体育祭当日 第8話
スルメ独特の臭いをアフロ頭から漂わせ始めた広幸はいまだにテンションを落としたままで髪の毛をいじくっている。
「ヒロユキー? まだ見付からないのか? 」
「もう既に髪の毛と一体化したんじゃねーの? 」
お互いの顔を見合わせてニヤニヤと笑う健太と壱春の事を気にする事無く、一生懸命な様子の広幸の姿に、自然と2人が爆笑してしまうのはやはり広幸のキャラだからなのだろう。
丁度その頃始まっていた借り物競争。
一斉に大きな箱からお題を引く各クラスの生徒達は紙に書いてある文字を見て目を見開く。

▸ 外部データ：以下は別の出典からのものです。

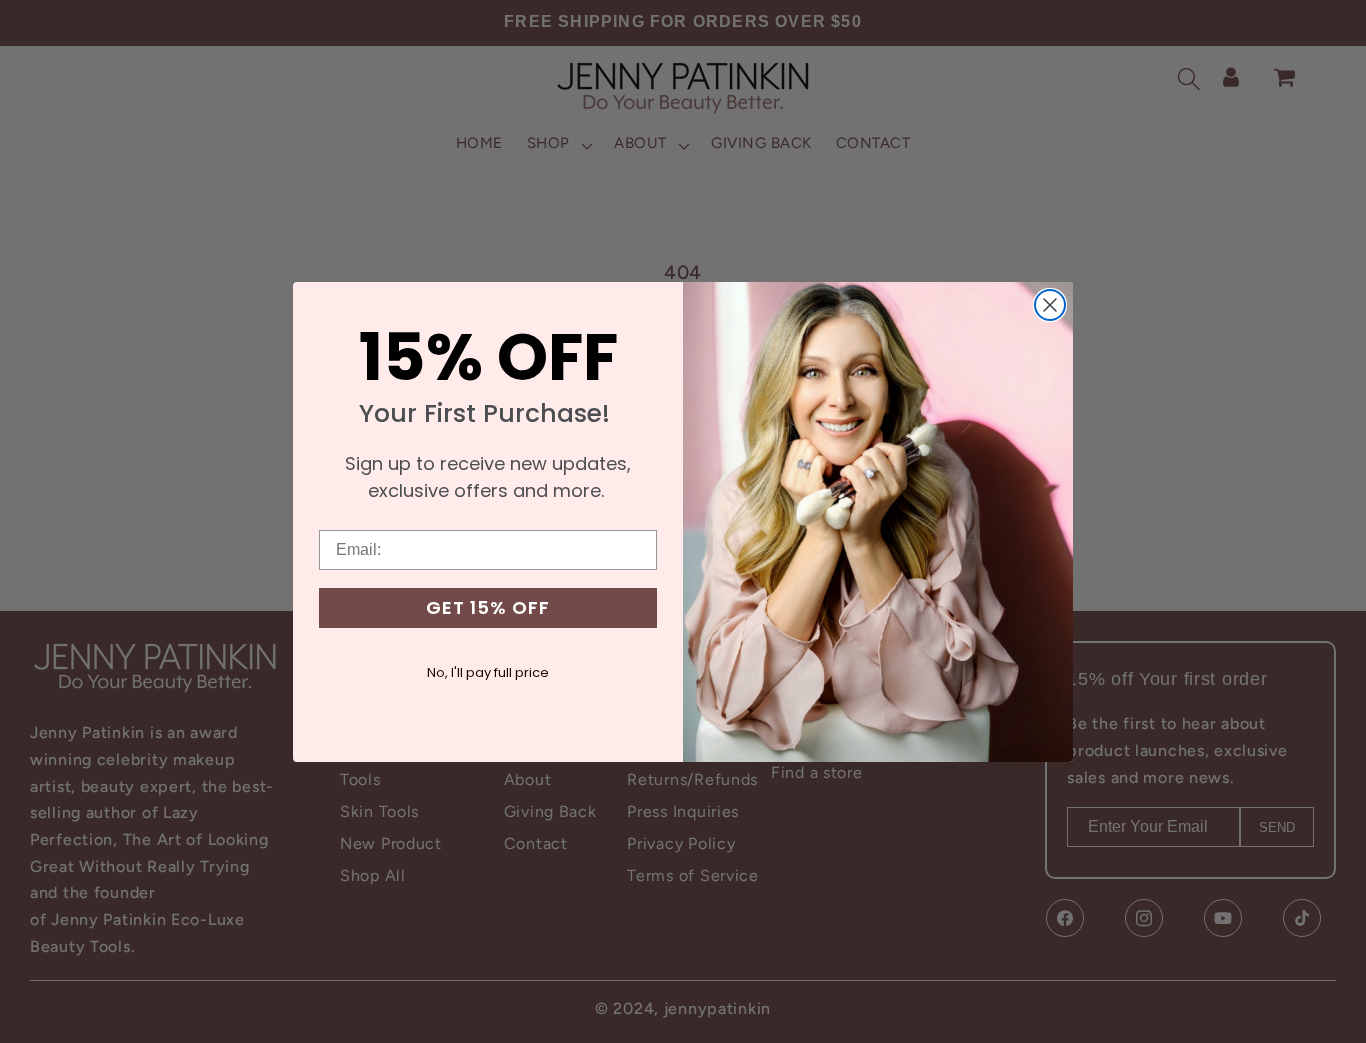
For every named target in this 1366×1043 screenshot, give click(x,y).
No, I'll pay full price (488, 672)
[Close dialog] (1050, 305)
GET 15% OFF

それは勿論千秋も一緒で紙を見たまましばしの間固まっている。
『アフロ』
そう書かれた紙を皆が持っていた。
「えっ?!何々どういう事?!!」
借り物競争に参加していた生徒達は混乱し始めて騒がしくなる中、マイクを持った柚先生が大きな声で叫んでいた。
「オイそこの生徒!何枚引いても書いてるのは同じだぞー。今年の借り物競争は題して『アフロ狩り』だ!!」
その言葉に借り物競争に参加していた生徒達は勿論の事、他のクラスの生徒達、そして爆笑していた壱春と健太も広幸へと視線を移した。
生徒達全員の視線を一身に受けた広幸は相変わらずアフロ頭のスルメを一生懸命探している。
「おいヒロユキ。お前……逃げた方が良いんじゃないのか?!」
「へっ?!何でさ?? 」
一連の流れを理解していない広幸は、スルメの足が結局見つからない事に不機嫌になりながら首を傾げた。
「聞いてなかったのかよヒロ?!お前のその自慢のアフロが狙われ…」
急いで説明を始めた壱春の言葉に被せるかの様に、柚先生はまたもやマイクを使い大声で叫んでいた。
「ほらほらボーッとしてないで突撃だ突撃!!」
借り物競争の生徒達を煽り出した柚先生の声に、生徒達はドッと広幸目掛けて走り出していた。
流石にそれを見た広幸は慌てて立ち上がると、両手でアフロを守りながら逃げ出し、気付けばいつの間にか借り物競争は壮絶な鬼ごっこへと変わっていた。
鬼に追いかけられているのは勿論広幸だけ…後、この様子を見て爆笑しているのは柚先生だけだった…。
借り物競争改め、鬼ごっこが終わった千秋に壱春が駆け寄り話しかける。
「おーい千秋!お前…唯一の参加種目の借り物競争がおかしい事になっちゃって…残念な体育祭になっち待ったなっ?!!」
「…うっさい!!」
悪気が無い笑顔で発せられた壱春の言葉に、余計に腹の立った千秋の怒りは爆発し、壱春を思い切り蹴っ飛ばしていた。